Cette année encore et pour les mêmes raisons, la cérémonie avait été une nouvelle fois repoussée, fait exceptionnel dans l’histoire de Broadway, qui n’avait jamais eu à fermer ses guichets même au plus fort des tempêtes causées par la Seconde Guerre mondiale ou les attentats du 11 septembre 2001.
Après plus de dix-huit mois, Broadway a finalement rouvert ses portes, timidement, petit à petit, mais avec autant d’enthousiasme que le monde du spectacle sait en provoquer. Et la Broadway League, qui regroupe tous les propriétaires, producteurs et exploitants des théâtres, en accord avec l’American Theater Wing, une organisation chargée de protéger les niveaux d’excellence et d’éducation des productions théâtrales, a donc choisi de présenter les Tonys de la saison 2019–2020 en grande pompe au début de la nouvelle saison pour mieux marquer ce retour à la normale. La cérémonie, qui a duré quatre heures, a eu lieu ce dimanche au Winter Garden, l’une des plus grandes salles de spectacle de la ville avec une capacité de 1 600 places, en présence d’une foule d’invités et de gens du métier, mais sans les artifices habituels, dans le cadre d’une soirée également télévisée destinée à récompenser les œuvres jugées méritoires et inciter les spectateurs à revenir en masse à New York.
Toutefois, compte tenu des restrictions imposées par la crise sanitaire l’an dernier, seules les œuvres musicales et dramatiques créées entre juin 2019 et mars 2020 pouvaient légitimement concourir. Dans la première catégorie, six titres seulement se disputaient les honneurs de la soirée : Moulin Rouge!, Jagged Little Pill et Tina – The Tina Turner Musical, parmi les plus visibles ; ainsi que The Lightning Thief, Girl From The North Country et une reprise de West Side Story —d’ailleurs très mal accueille et qui n’est pas revenue à l’affiche —, jugées moins susceptibles de provoquer des réactions aussi positives parmi les spectateurs.

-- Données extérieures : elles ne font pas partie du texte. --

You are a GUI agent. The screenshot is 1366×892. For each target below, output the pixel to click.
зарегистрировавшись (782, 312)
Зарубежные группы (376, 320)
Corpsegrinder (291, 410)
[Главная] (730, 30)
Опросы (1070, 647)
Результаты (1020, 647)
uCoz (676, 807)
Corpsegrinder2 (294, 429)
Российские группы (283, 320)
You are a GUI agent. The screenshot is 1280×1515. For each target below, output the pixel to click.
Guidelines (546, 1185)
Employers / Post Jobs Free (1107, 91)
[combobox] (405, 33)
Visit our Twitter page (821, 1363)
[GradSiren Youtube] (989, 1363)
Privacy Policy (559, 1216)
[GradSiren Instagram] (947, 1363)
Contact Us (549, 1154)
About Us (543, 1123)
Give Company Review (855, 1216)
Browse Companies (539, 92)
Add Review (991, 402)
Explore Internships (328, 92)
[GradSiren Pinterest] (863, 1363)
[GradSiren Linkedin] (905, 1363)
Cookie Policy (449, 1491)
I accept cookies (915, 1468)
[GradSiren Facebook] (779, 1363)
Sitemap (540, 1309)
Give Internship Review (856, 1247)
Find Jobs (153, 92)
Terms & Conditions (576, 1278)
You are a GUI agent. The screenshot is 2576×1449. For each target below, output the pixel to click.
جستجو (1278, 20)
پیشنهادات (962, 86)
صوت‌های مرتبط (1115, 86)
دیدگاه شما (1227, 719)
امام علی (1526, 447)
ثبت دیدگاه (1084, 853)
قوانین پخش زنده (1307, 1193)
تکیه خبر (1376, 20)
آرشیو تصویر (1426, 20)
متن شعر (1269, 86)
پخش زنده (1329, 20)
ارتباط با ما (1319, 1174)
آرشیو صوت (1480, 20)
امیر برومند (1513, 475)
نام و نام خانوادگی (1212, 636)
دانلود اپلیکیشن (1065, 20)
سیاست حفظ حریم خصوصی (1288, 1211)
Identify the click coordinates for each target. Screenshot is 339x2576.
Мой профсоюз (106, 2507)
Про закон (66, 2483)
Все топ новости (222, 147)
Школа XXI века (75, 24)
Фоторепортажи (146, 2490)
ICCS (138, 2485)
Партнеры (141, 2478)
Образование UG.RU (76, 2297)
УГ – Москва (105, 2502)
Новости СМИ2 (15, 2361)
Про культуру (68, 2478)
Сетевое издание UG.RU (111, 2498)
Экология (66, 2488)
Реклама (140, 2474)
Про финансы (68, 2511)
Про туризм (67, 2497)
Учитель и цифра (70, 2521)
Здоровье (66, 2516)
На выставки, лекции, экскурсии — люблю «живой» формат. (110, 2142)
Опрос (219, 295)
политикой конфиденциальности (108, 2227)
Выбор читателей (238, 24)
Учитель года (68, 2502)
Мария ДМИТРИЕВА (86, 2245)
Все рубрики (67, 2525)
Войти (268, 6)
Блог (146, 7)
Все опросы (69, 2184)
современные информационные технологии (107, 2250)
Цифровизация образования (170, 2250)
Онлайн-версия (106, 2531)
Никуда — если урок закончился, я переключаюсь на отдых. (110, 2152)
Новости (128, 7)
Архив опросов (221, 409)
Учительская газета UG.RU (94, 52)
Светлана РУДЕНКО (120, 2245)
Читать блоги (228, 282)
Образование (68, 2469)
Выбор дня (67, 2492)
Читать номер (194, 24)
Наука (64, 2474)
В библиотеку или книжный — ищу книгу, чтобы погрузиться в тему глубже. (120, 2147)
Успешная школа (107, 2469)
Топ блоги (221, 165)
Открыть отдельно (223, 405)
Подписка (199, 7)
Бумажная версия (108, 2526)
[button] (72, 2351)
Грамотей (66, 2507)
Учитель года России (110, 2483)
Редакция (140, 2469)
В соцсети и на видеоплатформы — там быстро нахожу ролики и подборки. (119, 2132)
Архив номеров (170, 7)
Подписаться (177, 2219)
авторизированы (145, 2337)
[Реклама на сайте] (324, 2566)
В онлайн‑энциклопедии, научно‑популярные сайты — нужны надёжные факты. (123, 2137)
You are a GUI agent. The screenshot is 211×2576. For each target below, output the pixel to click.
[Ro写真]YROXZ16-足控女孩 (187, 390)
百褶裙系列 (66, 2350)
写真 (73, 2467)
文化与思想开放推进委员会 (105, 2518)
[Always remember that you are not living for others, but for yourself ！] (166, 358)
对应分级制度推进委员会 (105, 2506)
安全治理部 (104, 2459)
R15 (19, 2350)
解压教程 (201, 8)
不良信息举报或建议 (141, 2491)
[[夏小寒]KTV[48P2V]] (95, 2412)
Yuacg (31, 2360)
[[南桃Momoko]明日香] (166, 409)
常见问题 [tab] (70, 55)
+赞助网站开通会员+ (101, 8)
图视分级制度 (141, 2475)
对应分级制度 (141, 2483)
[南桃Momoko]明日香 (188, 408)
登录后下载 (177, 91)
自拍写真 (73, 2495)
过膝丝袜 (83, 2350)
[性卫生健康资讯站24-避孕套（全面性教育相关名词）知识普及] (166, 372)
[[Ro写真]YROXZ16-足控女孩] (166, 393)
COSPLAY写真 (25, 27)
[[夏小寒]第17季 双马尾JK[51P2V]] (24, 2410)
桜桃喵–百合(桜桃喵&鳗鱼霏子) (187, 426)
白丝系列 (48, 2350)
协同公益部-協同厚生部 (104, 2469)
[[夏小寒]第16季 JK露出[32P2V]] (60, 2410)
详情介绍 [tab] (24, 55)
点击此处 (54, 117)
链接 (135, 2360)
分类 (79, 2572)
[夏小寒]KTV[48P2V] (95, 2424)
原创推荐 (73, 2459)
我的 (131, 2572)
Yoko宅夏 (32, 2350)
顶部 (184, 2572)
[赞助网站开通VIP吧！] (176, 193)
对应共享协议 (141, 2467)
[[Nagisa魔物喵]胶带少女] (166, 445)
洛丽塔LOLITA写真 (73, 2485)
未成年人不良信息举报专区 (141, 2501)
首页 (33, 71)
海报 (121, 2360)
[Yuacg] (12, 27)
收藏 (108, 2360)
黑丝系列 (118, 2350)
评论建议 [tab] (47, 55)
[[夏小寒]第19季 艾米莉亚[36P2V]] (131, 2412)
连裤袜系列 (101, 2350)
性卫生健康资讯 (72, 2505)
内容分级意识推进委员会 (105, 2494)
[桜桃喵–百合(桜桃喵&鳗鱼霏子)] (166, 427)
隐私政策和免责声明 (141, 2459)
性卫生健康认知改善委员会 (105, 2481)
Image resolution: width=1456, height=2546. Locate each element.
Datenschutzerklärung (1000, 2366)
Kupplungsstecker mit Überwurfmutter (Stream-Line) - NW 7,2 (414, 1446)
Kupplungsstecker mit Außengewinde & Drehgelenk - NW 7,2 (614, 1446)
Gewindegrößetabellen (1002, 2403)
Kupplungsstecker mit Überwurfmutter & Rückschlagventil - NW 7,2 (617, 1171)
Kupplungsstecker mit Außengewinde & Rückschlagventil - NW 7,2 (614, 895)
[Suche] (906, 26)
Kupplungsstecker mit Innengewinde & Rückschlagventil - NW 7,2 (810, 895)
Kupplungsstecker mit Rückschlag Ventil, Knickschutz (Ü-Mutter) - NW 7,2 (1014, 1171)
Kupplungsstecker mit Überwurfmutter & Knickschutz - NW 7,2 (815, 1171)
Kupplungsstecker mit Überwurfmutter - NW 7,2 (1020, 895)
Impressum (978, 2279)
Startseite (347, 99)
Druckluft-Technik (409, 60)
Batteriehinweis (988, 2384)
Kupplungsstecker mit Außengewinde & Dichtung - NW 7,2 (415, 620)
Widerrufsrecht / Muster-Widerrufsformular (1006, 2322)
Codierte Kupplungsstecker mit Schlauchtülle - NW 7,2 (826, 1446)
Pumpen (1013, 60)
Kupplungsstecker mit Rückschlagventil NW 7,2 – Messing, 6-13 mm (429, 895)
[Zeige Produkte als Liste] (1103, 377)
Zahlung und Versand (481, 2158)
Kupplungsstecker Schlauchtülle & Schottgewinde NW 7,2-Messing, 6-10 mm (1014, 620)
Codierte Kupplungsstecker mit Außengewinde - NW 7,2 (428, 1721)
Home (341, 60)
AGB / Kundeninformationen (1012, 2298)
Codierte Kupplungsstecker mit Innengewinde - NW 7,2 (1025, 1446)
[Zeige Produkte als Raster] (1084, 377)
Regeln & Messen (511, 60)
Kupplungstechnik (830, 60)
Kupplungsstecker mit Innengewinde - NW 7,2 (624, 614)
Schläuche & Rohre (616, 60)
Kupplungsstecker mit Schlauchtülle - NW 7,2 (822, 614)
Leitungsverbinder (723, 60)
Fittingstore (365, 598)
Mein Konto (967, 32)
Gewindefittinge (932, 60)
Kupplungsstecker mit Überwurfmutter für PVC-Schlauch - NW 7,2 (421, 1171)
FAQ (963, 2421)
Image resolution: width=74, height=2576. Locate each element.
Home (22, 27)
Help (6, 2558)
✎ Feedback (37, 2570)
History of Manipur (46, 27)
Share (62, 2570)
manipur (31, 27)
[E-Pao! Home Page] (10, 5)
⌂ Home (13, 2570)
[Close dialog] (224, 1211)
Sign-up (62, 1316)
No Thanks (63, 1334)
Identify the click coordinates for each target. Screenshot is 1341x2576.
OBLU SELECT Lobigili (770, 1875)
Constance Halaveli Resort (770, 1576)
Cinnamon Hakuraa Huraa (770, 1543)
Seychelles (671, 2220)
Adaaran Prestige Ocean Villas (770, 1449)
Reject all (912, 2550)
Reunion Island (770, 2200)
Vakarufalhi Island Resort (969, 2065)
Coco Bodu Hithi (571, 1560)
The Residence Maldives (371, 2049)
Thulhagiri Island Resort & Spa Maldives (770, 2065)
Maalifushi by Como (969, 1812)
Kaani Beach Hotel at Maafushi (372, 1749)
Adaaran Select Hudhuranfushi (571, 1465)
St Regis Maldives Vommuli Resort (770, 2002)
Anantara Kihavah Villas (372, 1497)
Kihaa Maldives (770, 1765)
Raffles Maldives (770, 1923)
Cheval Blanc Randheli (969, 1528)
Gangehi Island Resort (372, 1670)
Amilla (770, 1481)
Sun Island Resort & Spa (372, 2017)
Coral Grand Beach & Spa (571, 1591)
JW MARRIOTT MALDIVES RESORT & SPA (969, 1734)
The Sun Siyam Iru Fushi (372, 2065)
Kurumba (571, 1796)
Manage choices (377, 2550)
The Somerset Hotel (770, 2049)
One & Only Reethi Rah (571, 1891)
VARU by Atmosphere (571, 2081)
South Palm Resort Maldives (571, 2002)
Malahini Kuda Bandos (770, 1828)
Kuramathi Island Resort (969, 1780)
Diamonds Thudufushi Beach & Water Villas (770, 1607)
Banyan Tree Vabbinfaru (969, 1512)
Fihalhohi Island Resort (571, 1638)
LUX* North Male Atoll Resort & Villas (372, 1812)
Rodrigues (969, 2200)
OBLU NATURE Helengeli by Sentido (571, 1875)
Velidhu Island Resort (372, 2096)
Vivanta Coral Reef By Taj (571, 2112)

Un bien maigre palmarès s’il en fut. Ce sont donc ces six œuvres qui se sont partagé les statuettes.
La soirée était divisée en deux. C’est pendant la première partie, d’une durée de deux heures, présentée en streaming sur le site internet Paramount+, que la plupart des récompenses ont été annoncées. Trois seulement étaient réservées pour la seconde partie, diffusée sur la chaîne de télévision CBS, dont celles de la meilleure comédie musicale, la meilleure pièce, et la meilleure reprise.
Comme on s’y attendait un peu, c’est Moulin Rouge! qui a raflé une dizaine de récompenses parmi les comédies musicales, battant de loin toutes les autres pièces en compétition, avec notamment les Tonys de la meilleure comédie musicale, de la meilleure mise en scène (Alex Timbers), et de la meilleure chorégraphie (Sonia Toyeh). Une autre victoire prévisible était celle d’Adrienne Warren, dont la prestation dans le rôle de Tina, la vedette de Tina – The Tina Turner Musical, est l’un des joyaux de ce spectacle.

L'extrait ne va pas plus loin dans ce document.